MATTHEW SCHEATZLE https://www.matthewscheatzle.com/ I am particularly attracted to processes that straddle the line between representation and object. The veins of my 3D and 2D projects chronicle adventures mental and physical, one by way of form and the other by image. Color and pattern act as convoys for ideas understood, a serene ocean, a decaying mosque, and material abstractions experienced, entropy, illumination. – Matthew Scheatzle Reclaimed wood from building projects and backyard fallen trees are the source materials for Matthew Scheatzle’s current work, a sculptor’s foray into painting. The work is as graceful as it is strong.

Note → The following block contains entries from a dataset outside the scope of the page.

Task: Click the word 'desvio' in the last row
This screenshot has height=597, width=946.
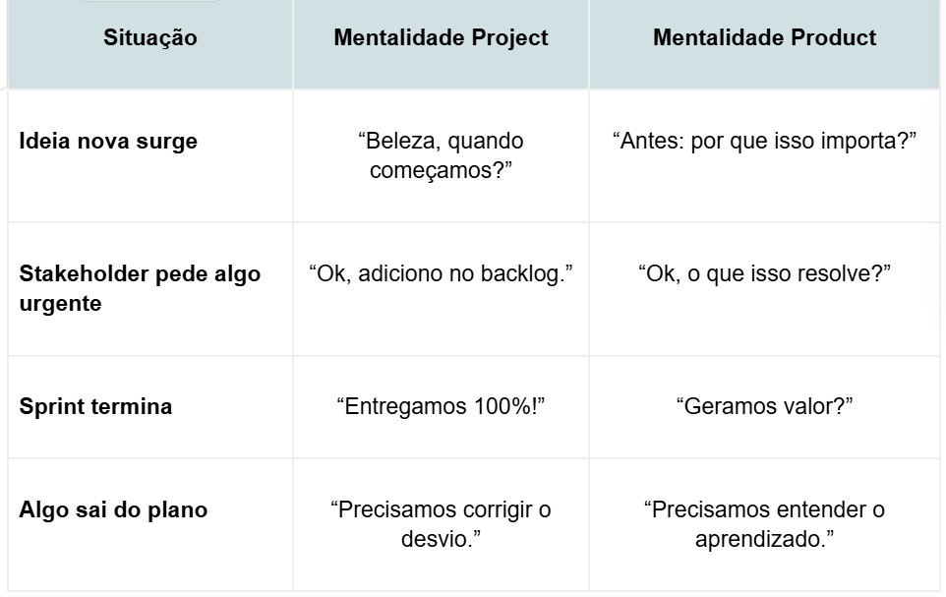Action: click(437, 540)
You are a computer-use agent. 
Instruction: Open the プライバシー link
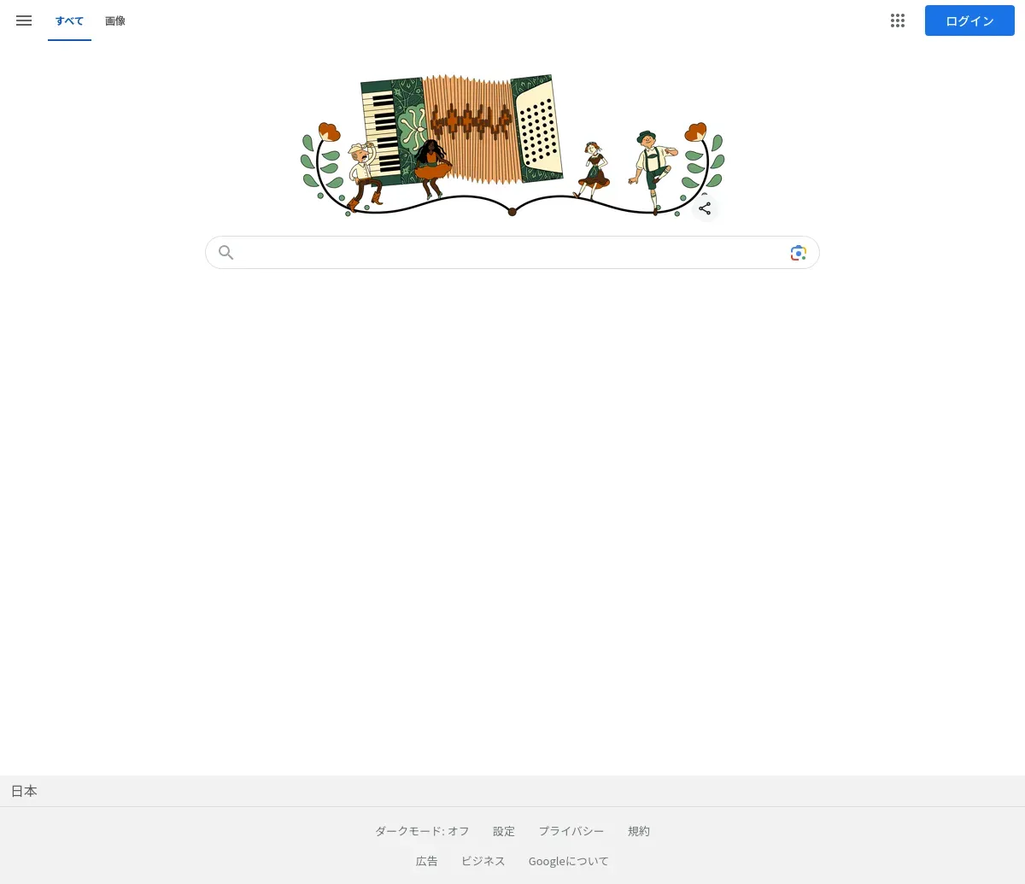point(571,831)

His hand is meticulous, hours of cutting and arranging shapes with obsessive attention paid to minutiae of details such as the visual use of wood grain. Hours of transforming one’s physical experience in nature into “straddling the line between representation and object.” Another component not to be overlooked in the series is the use of resin. The resin is specific, made from nuts its practical application in the everyday world is the production of bowling balls. Mixing the resin with pigments creates pools and veins of color. The work expresses a sense of time similar to how Bristlecone pine trees express time, time passing slowly at a great length.